Big Banks Wanted to Protect Their Digital Turf
In what was termed as a ‘WhatsApp moment’ in the world of digital transactions, UPI went live on 25 August 2015. More than two dozen banks came on board, but the ones with large customer bases such as State Bank of India and HDFC Bank stayed away.
These banks have now woken up to the need to protect their businesses, as a large number of people have adopted private digital wallet platforms such as Paytm in the wake of demonetisation.
SBI and HDFC Bank decided to join the UPI platform this week.
The UPI app facilitates seamless cashless transactions between people with bank accounts in just two seconds. And it does so at little extra cost compared to Paytm, which charges a hefty transaction fee of 4 percent from the merchants.
The big banks, among others, were opposed to joining the inter-operable platform of UPI as each wanted to protect their own turf. They all wanted to have their own apps and believed that mobile and net banking facilities would make them significant players in the digital space.
UPI Was Govt’s Biggest ‘Brahmastra’
UPI was a digital ‘brahmastra’, which was not put to the right use by the government.

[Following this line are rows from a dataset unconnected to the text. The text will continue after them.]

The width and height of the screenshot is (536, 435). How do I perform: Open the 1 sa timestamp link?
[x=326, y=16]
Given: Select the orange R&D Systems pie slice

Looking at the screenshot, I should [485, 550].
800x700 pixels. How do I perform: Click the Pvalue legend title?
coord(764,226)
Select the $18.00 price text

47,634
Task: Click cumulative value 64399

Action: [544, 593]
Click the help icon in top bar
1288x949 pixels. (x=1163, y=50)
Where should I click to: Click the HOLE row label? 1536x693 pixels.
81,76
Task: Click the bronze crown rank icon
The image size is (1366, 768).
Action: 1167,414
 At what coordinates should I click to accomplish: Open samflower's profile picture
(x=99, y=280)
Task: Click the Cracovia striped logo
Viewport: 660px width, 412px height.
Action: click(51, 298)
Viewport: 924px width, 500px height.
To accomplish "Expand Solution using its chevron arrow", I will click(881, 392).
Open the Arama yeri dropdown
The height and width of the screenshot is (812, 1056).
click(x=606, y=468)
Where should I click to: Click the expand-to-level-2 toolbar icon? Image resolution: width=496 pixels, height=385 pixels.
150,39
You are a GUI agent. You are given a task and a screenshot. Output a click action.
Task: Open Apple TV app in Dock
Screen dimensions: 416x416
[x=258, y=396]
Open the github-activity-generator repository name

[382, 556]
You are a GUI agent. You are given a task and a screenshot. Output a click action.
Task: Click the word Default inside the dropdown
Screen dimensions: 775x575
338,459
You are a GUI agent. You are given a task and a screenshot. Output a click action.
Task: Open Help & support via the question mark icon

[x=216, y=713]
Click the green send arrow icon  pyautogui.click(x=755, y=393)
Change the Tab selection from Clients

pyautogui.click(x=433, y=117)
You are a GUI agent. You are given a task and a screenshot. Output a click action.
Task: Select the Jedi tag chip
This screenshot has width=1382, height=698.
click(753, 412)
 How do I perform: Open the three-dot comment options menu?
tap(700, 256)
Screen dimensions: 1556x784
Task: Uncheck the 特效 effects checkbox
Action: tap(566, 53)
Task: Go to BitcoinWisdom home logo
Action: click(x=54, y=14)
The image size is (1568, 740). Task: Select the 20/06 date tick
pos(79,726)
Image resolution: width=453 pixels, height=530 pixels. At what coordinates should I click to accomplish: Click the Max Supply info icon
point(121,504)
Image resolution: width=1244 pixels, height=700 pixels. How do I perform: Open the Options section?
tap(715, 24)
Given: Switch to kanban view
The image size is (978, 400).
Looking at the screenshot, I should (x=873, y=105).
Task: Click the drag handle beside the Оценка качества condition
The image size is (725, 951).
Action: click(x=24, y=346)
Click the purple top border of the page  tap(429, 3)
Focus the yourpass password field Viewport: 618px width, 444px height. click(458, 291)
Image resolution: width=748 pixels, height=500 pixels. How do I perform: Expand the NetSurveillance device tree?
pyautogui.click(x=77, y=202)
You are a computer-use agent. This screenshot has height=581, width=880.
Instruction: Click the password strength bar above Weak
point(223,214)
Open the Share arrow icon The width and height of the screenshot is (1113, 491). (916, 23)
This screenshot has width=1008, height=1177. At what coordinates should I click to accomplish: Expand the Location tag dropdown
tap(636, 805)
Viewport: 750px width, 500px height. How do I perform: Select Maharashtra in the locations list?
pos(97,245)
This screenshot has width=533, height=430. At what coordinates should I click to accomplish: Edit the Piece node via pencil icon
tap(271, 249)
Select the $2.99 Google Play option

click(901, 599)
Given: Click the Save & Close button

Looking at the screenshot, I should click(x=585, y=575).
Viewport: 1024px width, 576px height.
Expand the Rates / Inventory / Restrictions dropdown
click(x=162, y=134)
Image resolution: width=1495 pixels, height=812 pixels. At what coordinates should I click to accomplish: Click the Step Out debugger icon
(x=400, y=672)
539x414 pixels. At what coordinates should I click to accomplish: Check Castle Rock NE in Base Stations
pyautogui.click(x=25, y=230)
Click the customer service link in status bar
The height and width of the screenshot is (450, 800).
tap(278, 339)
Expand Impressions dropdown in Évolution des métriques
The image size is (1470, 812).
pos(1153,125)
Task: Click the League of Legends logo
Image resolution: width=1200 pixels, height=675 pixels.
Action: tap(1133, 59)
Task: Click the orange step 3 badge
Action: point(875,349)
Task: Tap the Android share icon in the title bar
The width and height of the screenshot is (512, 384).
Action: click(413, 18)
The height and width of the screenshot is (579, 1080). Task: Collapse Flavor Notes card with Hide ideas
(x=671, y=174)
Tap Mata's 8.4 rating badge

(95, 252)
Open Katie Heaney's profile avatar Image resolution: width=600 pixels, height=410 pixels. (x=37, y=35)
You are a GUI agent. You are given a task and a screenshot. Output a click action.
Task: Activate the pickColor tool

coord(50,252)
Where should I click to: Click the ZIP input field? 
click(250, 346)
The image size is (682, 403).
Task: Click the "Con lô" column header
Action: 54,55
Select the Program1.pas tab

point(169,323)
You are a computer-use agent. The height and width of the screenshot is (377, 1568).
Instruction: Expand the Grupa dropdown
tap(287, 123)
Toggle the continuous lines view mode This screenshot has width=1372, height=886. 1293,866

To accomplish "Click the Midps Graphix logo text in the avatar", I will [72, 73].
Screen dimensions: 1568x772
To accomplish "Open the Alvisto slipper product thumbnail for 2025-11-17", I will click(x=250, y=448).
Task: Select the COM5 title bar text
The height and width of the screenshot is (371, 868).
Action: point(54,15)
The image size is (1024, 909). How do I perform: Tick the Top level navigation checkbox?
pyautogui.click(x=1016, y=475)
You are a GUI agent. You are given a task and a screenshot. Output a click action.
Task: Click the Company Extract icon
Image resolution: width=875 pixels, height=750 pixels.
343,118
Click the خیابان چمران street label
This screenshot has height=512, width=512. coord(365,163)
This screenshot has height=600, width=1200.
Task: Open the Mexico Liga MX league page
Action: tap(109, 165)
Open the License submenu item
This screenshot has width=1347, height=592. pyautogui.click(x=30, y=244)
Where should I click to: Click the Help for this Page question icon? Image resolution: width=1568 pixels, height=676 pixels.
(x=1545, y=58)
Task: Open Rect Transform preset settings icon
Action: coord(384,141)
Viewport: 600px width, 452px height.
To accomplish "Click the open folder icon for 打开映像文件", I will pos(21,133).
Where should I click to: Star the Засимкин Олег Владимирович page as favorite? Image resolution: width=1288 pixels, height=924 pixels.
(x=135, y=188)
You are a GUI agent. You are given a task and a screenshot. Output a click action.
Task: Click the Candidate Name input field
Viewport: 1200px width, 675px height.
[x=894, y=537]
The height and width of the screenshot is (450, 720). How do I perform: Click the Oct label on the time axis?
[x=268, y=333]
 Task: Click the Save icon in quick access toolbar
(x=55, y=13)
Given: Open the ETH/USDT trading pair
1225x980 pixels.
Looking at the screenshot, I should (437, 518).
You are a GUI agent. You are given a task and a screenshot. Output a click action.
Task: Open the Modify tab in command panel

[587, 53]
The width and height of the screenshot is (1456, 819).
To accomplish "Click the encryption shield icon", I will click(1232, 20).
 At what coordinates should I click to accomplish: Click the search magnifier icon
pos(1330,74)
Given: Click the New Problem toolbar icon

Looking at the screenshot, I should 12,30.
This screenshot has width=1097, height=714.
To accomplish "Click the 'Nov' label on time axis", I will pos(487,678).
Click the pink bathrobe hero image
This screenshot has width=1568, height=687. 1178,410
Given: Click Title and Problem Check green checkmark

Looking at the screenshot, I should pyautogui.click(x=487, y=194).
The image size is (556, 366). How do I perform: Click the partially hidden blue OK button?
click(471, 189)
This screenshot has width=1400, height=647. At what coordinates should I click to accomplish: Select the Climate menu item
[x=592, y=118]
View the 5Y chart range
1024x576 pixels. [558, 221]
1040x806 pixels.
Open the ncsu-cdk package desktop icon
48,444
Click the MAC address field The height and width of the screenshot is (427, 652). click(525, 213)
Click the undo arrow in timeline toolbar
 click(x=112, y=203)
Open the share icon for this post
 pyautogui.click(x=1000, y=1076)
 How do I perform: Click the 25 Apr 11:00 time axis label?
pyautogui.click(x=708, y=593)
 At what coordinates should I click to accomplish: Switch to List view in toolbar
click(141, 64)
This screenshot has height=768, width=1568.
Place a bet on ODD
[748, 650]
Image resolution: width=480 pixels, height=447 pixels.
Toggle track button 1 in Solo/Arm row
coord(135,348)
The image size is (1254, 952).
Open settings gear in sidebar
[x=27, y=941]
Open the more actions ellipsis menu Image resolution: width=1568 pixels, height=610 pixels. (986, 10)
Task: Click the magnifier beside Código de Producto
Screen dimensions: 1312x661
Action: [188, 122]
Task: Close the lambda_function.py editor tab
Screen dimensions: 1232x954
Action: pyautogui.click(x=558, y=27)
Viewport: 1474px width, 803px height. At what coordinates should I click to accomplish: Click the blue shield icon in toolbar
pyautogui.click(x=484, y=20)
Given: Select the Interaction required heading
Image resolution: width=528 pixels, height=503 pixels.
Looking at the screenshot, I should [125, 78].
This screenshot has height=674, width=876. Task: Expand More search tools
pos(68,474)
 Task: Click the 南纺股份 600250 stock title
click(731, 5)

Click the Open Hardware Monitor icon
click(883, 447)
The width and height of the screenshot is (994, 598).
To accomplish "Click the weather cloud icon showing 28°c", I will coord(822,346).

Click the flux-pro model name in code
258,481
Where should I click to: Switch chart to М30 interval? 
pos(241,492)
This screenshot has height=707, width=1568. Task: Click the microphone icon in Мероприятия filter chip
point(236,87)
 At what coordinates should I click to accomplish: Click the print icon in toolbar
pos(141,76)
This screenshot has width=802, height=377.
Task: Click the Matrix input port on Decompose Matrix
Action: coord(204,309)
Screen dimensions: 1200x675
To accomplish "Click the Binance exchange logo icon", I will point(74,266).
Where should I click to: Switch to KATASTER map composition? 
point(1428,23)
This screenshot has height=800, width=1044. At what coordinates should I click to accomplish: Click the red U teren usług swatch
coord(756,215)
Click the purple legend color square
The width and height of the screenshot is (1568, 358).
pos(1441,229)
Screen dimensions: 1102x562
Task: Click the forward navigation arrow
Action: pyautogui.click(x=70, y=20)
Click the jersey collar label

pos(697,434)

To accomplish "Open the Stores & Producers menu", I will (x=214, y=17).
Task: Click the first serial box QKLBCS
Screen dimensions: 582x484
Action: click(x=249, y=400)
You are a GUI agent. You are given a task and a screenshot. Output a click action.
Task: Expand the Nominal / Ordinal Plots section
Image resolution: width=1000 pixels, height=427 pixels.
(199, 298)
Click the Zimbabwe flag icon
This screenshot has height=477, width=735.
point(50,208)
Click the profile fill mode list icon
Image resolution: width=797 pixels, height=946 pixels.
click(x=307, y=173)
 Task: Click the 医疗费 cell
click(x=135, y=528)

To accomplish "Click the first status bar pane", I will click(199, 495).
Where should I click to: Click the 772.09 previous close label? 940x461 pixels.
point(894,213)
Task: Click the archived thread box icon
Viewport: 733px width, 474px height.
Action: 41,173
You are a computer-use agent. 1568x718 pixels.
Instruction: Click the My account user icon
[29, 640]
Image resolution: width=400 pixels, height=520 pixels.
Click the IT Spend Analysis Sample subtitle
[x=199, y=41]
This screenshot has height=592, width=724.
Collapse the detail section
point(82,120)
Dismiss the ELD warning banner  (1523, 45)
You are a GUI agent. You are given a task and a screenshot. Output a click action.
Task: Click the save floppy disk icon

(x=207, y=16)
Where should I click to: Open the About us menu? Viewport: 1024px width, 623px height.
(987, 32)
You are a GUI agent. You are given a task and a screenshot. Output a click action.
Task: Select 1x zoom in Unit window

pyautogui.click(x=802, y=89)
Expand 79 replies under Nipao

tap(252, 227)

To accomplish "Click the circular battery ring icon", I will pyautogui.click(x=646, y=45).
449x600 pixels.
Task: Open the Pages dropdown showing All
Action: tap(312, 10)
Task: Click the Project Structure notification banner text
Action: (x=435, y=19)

The frantic pace at which everyone is moving now indicates that all the key players are in firefighting mode, given the breakdown of cash transactions across the country.
Besides daily doses of ad-hoc exemptions, modifications and additions to the cash exchange plan, have a look at the things that have been done to widen the scope of digital cash transactions.
- RBI relaxed limits on e-wallets or PPIs (pre-paid instruments like debit cards).
- TRAI reduced transaction costs for UPI from Rs 1.50 to 50 paise.
- Economic Affairs Secretary Shaktikanta Das announced that there will be no levy charged on all kinds of digital financial transactions such as debit cards until 31 December.
- He also announced that after TRAI action on USSD (Unstructured Supplementary Service Data), telecom companies will waive off the remaining 50 paise as well.
- A committee on digital payment headed by Finance Secretary Ratan P Watal submitted an interim report to the government on Monday.
UPI: An Ignored Opportunity
Bill Gates had termed UPI as the world’s best platform, but the champions of digital transactions in the government were blissfully ignorant of its huge potential.
As the government and the banking system is running for cover, trying to assuage one interest group after the other in the post-demonetisation chaos, here was the opportunity to create a powerful digital infrastructure that ‘Digital India’ promised but not quite delivered.
Or was this indifference deliberate? More so, when it appears that private companies like Paytm are being projected as the poster boys of India’s digital transformation.
Hopefully, a crisis-induced course correction is on the way as the government seems to have woken up to the fact that UPI happens to be smartest and perhaps the cheapest real-time digital transaction platform.